Türkiye bugün Osmanlının Lale devrinde yaşadığı
görece bir refahı yaşamaktadır. Bugüne kadar iyi niyet taşları döşerek gelindi.
Devleti yönetenler cehennem kapısına dayanınca bedel ödeyenlerin yardıma
başvurdu. Ama bunun karşılığı babasız kalan çocuklar dul kalan kadınlar oldu.
Bedel ödeyecek olanlar binlerce uyarı yapmalarına karşılık iktidar valileri
kulak tıkamıştı. Çünkü onların kaybedecekleri bir şeyleri yoktu.
Yaşadığımız toplumsal yaşamda kansızlık yapan
bunun karşısında da fedakârlık ve bedel ödeyenler Kuran ayetlerinde
örnekleriyle bize bunlar anlatılmaktadır. Kuranda Bedel ödeyenlerin ön
sırasında ”Hz. Meryem ve Firavunun hanımı Asiye validemizdir.” Yer almaktadır. Allah, Hz. Âdem’de sabır ve azim bulamadığını
söyler. Ama biz bu yaratılış süreçte, azim ve sabrı şeytanda görmekteyiz. Bu
sebeple Mevlana” En sadık, sözünden dönmeyen varlık olarak, şeytanı örnek
görtermiştir. Yüce Allah’ın her türlü yumuşak tavrına karşı şeytanın inadını ve
direnişini görüyoruz. İnsan şeytanda bile kendisi için örnek bulabilir.
Allah şeytana “ sen benim ihlaslı kullarımı kandıramazsın”
buyurmuştu. Şeytan sadece insanlarla kendi arasında adil olmasını istemiş
Allah’ta ona istediğini vermiştir. Şeytanın yoldan çıkaramadığı insanlar “Elestü
bezmendeki sözleşmesine sadık kalan insanlardır.
Toplum olarak bizler, Kuranda anlatılan olaylardaki özü
kavramadıkça oynanan oyunları çözemeyiz. Kullanılmaya devam ederiz. Kuran’da “
Lut ve Nuh aleyhiyhisselamın hanımları Kâfirlere örnek gösterilir. Burada insanın iyi veya kötü olması için
mensup olduğu kabile ve soyun hiçbir önemi yoktur. Atalarımız “Allah insanın
kaderini iyi yazsın” derler. Acaba peygamber zevcelerini niye Kâfirlere örnek
göstermiştir. Zamanımızda devleti parselleyenler çeşitli tarikatlara mensup
olmak, görev almakta adeta referans alınır hale geldi. Devletin anasını
bellediler. Rabbimiz peygamber zevcelerine” Hain sözcüğünü” kullanmıştır. Rabbe
en yakın olan kul, peygamberlerdir. Bu iki hanım kocalarına hainlik yaptı, aile
sırrını düşmanlarla paylaştılar.

→ **Verilen Liste**

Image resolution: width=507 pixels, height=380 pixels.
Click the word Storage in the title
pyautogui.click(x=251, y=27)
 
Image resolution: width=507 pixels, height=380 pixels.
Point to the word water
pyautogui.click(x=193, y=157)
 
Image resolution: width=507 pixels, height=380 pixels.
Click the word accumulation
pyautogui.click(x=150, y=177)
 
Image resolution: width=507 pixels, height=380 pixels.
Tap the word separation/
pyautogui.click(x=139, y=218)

...

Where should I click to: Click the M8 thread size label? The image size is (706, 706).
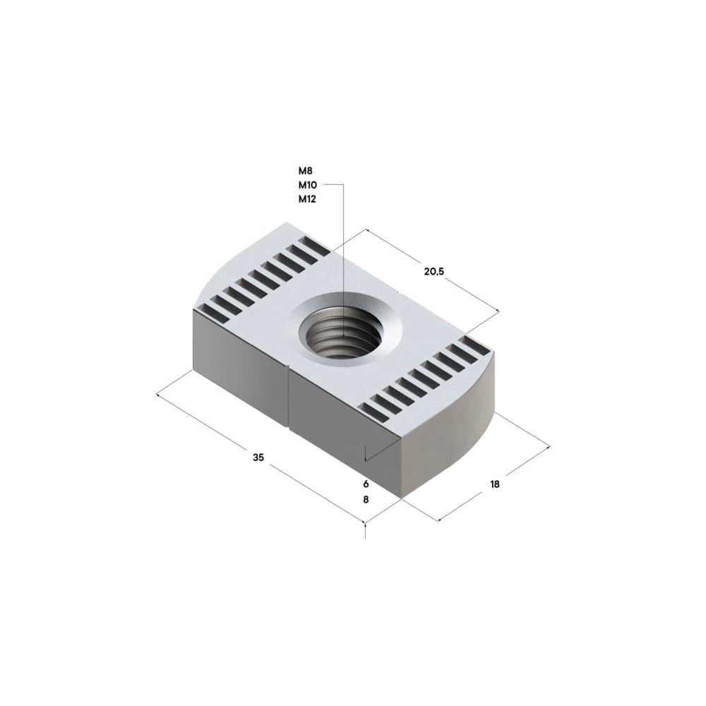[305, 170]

→ **Yapılacaklar**
**a.** Sayfa alıntısında Kuran'dan örnek olarak anılan kadınların hepsini sıralayın.
**b.** Lütfen sayfa alıntısının "Bedel ödeyecek olanlar" ifadesinden "için örnek bulabilir." ifadesine kadar olan bölümünü aynen kopyalayın.
**c.** Sayfa alıntısına göre aşağıdaki soruları yanıtlayın:
(i) Türkiye bugün Osmanlının hangi devrinde yaşadığı refahı yaşamaktadır?
(ii) Mevlana en sadık, sözünden dönmeyen varlık olarak neyi örnek göstermiştir?
(iii) Rabbimiz peygamber zevcelerine hangi sözcüğü kullanmıştır?

→ **Görev Yanıtları**
**a.**
Hz. Meryem
Firavunun hanımı Asiye
Lut aleyhisselamın hanımı
Nuh aleyhisselamın hanımı

**b.**
Bedel ödeyecek olanlar binlerce uyarı yapmalarına karşılık iktidar valileri
kulak tıkamıştı. Çünkü onların kaybedecekleri bir şeyleri yoktu.
Yaşadığımız toplumsal yaşamda kansızlık yapan
bunun karşısında da fedakârlık ve bedel ödeyenler Kuran ayetlerinde
örnekleriyle bize bunlar anlatılmaktadır. Kuranda Bedel ödeyenlerin ön
sırasında ”Hz. Meryem ve Firavunun hanımı Asiye validemizdir.” Yer almaktadır. Allah, Hz. Âdem’de sabır ve azim bulamadığını
söyler. Ama biz bu yaratılış süreçte, azim ve sabrı şeytanda görmekteyiz. Bu
sebeple Mevlana” En sadık, sözünden dönmeyen varlık olarak, şeytanı örnek
görtermiştir. Yüce Allah’ın her türlü yumuşak tavrına karşı şeytanın inadını ve
direnişini görüyoruz. İnsan şeytanda bile kendisi için örnek bulabilir.

**c.**
(i) Lale devri
(ii) Şeytanı
(iii) "Hain" sözcüğünü